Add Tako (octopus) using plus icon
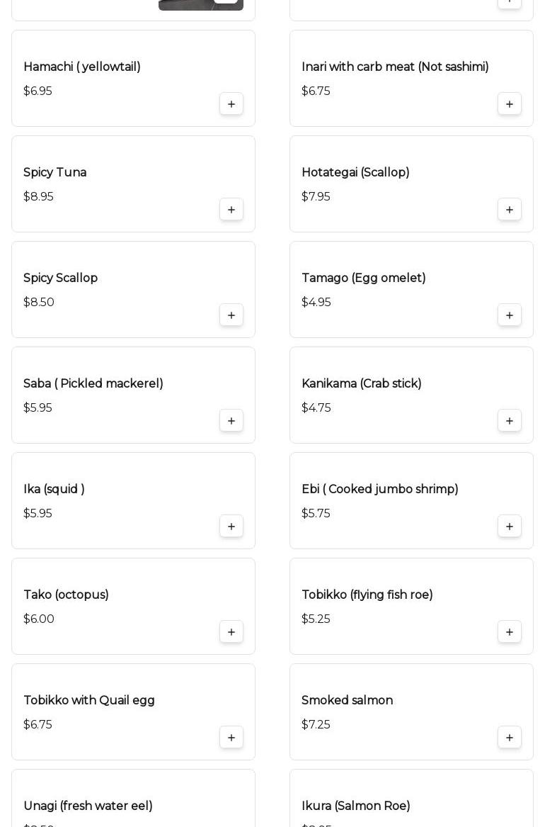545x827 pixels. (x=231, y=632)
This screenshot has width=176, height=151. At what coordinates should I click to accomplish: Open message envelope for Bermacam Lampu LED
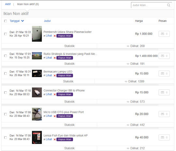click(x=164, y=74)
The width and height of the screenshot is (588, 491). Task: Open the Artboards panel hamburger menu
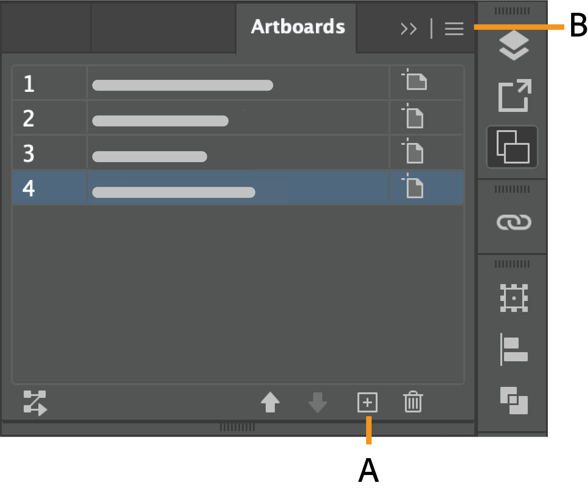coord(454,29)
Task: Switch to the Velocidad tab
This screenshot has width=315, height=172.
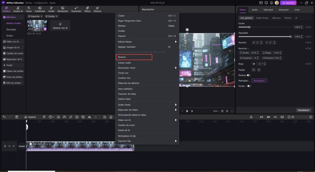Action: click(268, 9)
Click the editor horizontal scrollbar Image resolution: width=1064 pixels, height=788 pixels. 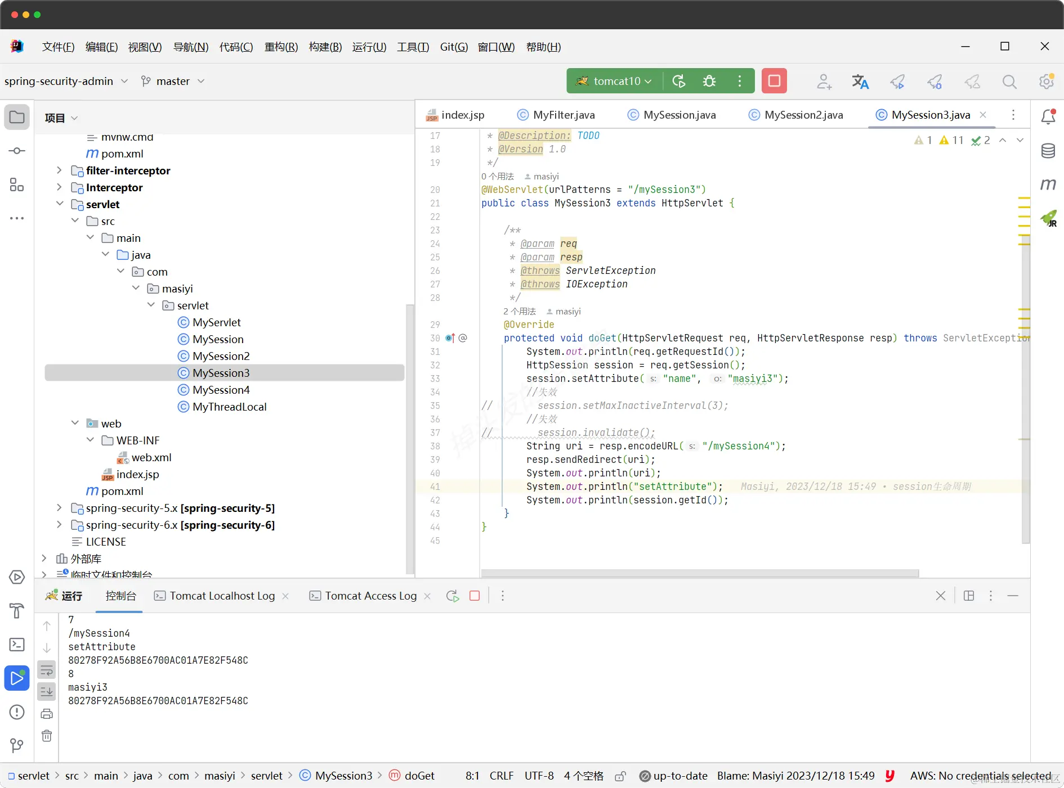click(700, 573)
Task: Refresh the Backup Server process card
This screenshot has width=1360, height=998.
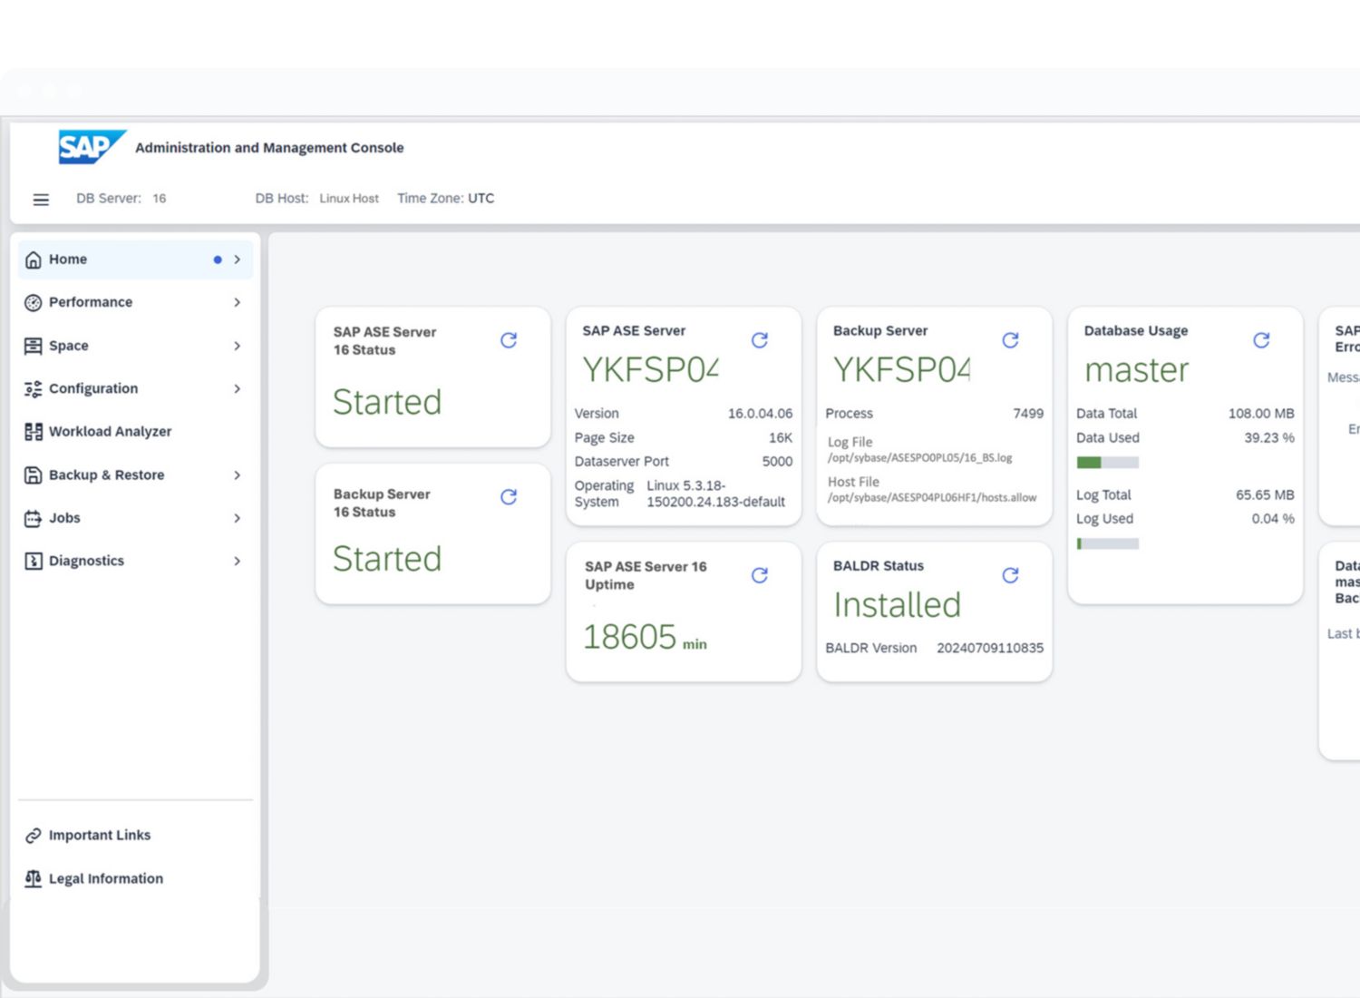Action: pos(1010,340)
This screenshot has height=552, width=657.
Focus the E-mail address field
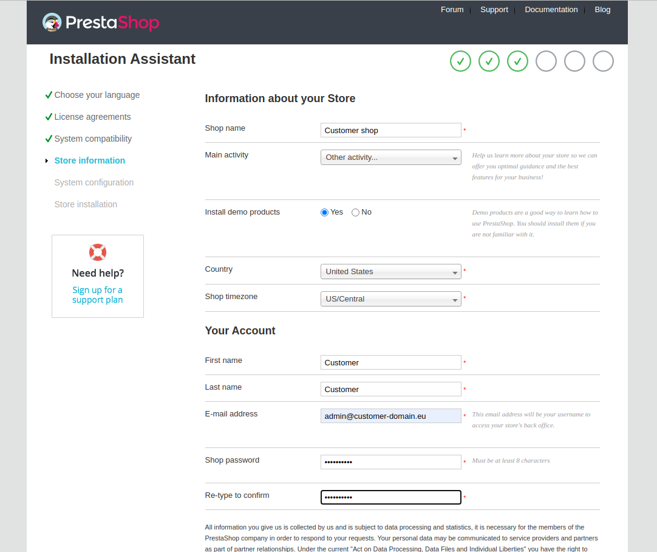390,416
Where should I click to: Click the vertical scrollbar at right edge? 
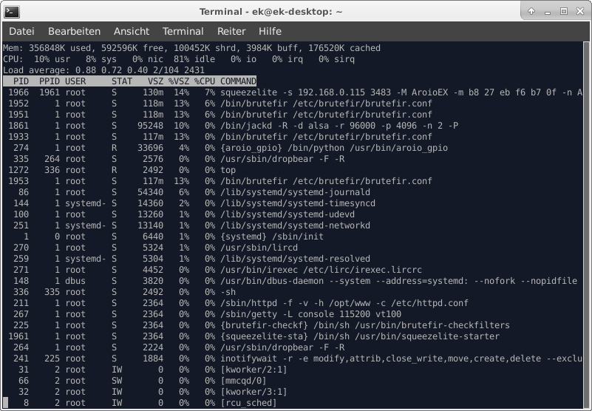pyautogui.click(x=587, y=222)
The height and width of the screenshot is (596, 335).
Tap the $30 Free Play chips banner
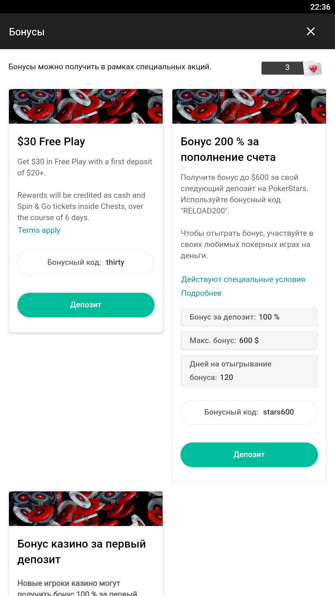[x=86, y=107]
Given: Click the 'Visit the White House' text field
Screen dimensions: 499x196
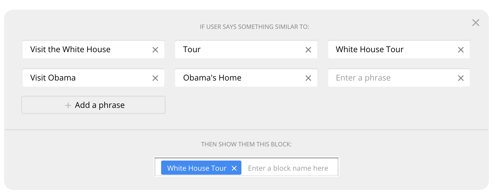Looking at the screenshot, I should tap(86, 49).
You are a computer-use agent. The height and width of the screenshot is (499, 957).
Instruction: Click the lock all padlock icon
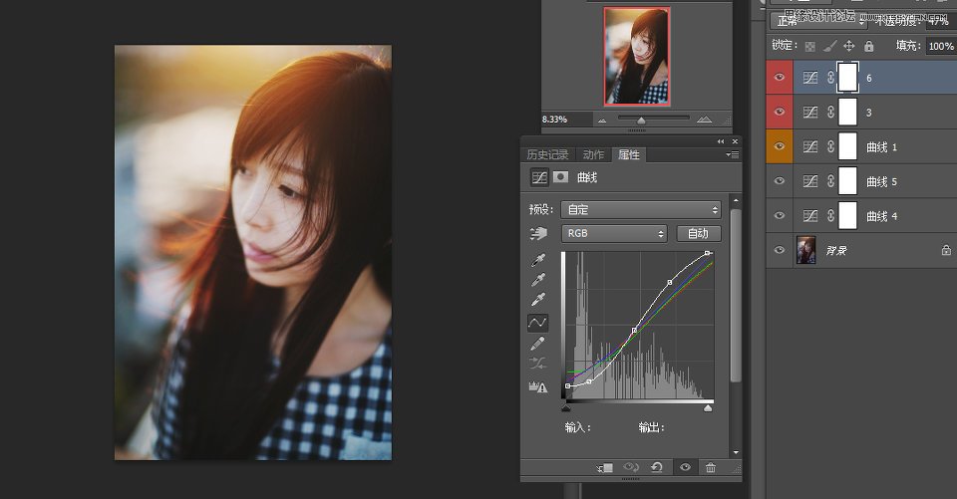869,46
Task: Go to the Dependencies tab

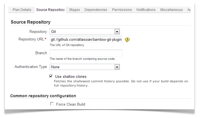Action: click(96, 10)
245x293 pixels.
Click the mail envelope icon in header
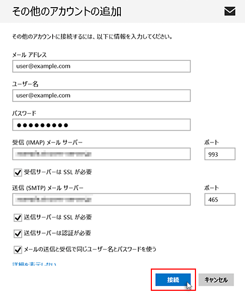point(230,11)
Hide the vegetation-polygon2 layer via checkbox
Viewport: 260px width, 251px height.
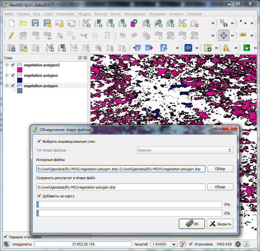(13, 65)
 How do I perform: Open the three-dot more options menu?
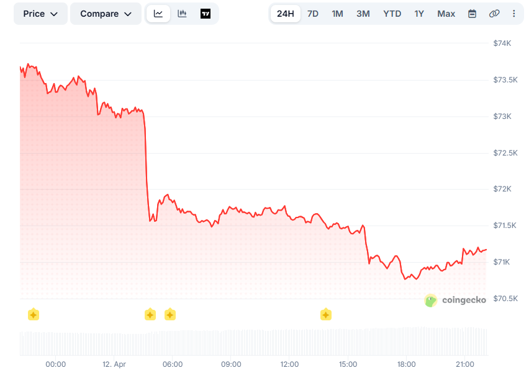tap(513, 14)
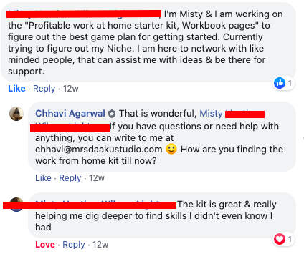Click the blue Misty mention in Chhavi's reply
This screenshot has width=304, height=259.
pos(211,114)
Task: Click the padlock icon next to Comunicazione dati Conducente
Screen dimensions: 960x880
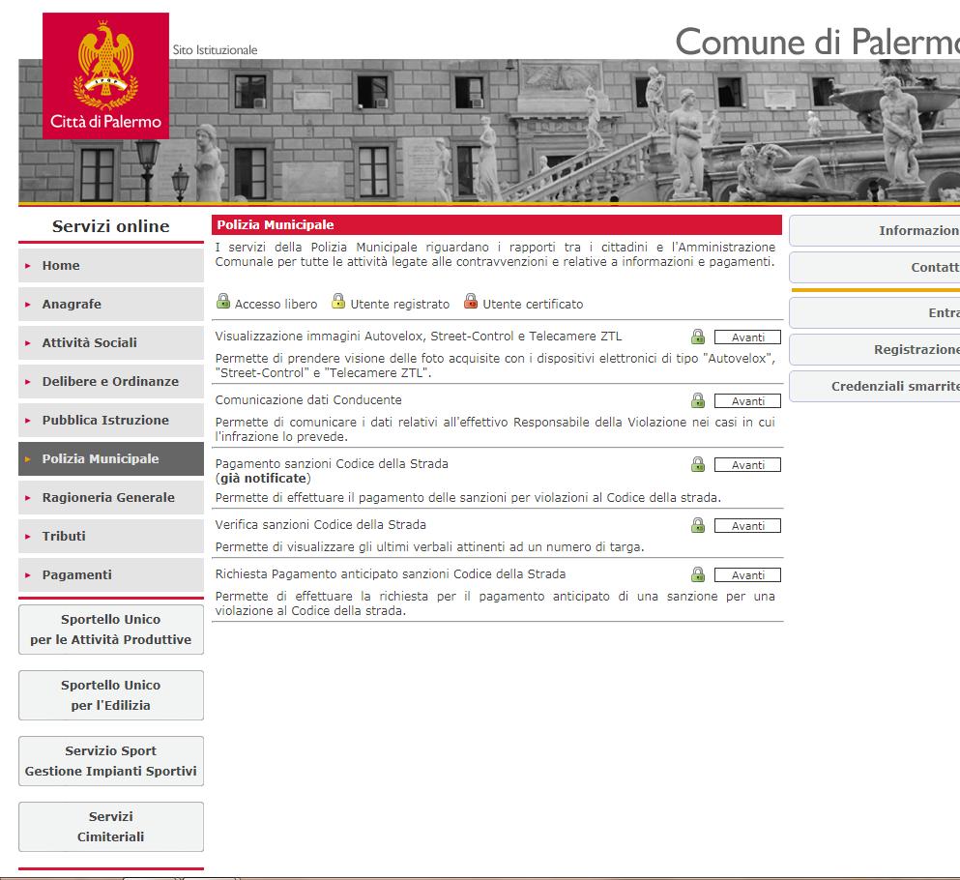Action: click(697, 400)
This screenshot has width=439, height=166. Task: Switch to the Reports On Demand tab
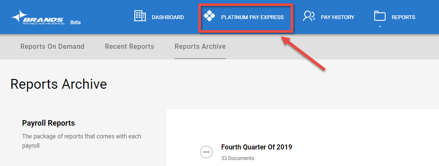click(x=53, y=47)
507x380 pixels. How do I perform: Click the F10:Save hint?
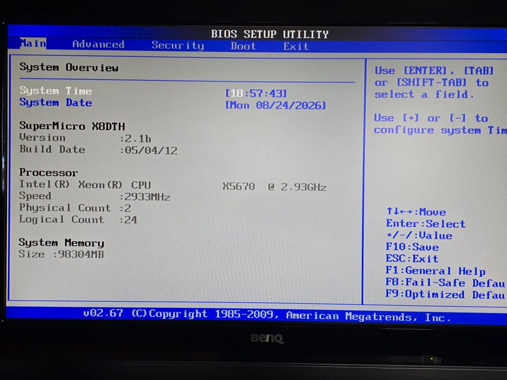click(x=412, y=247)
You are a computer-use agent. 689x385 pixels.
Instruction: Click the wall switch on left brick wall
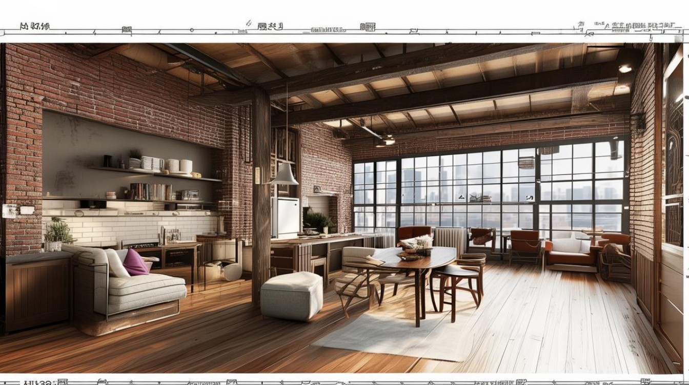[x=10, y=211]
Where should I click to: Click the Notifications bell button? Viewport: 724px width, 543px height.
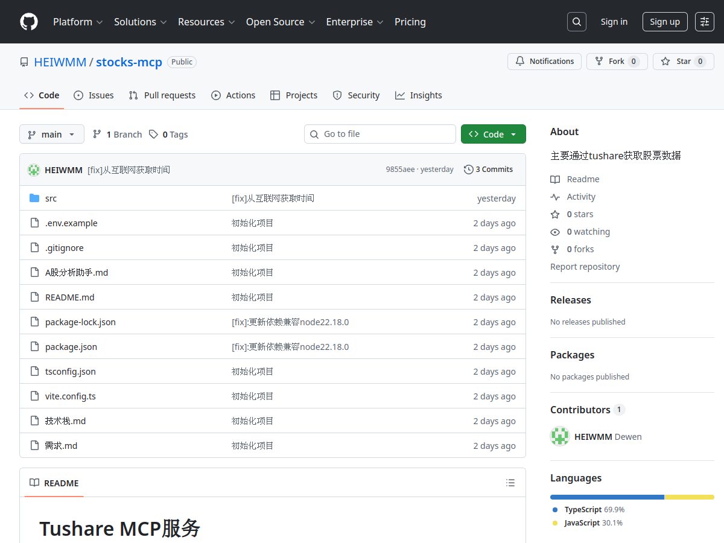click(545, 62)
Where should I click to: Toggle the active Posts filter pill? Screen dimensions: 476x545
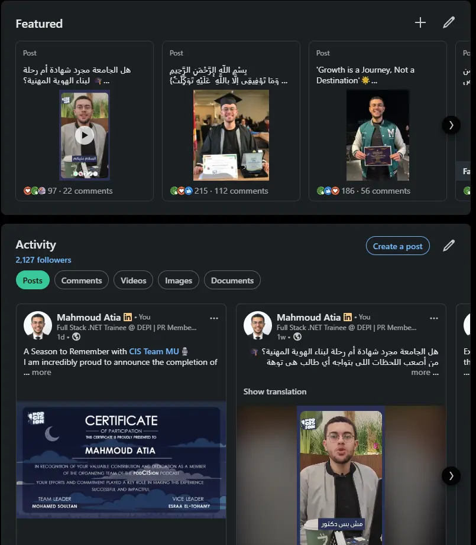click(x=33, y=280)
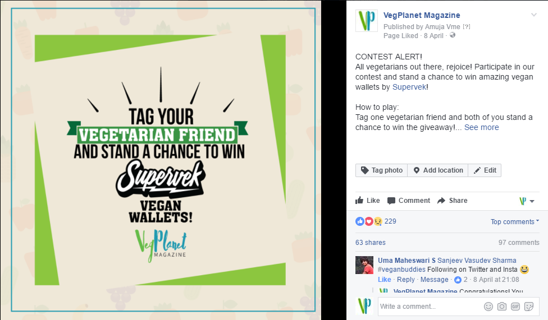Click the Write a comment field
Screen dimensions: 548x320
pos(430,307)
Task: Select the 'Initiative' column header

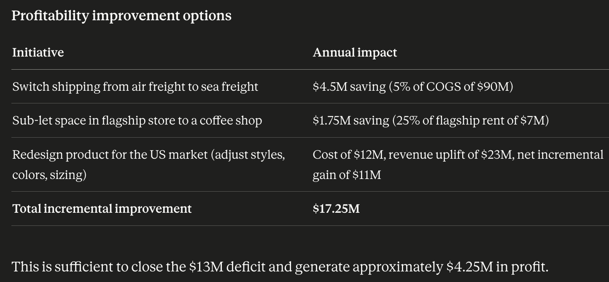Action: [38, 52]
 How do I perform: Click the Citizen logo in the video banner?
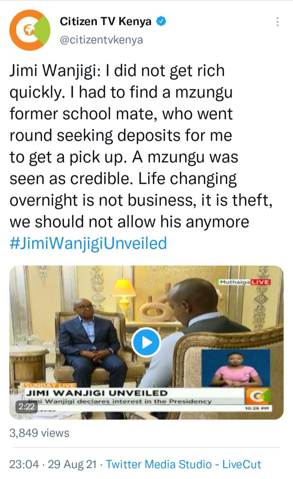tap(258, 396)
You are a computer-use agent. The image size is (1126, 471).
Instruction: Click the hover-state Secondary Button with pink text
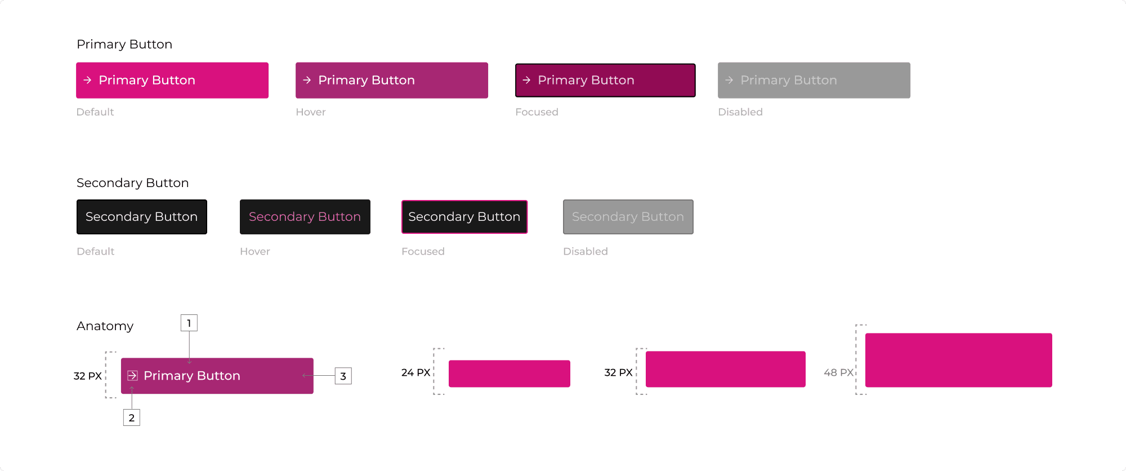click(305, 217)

━━━━

Problem requirements -> Count the lines above that include the word "agent". Reply with that number alone.

Answer for this exercise -> 3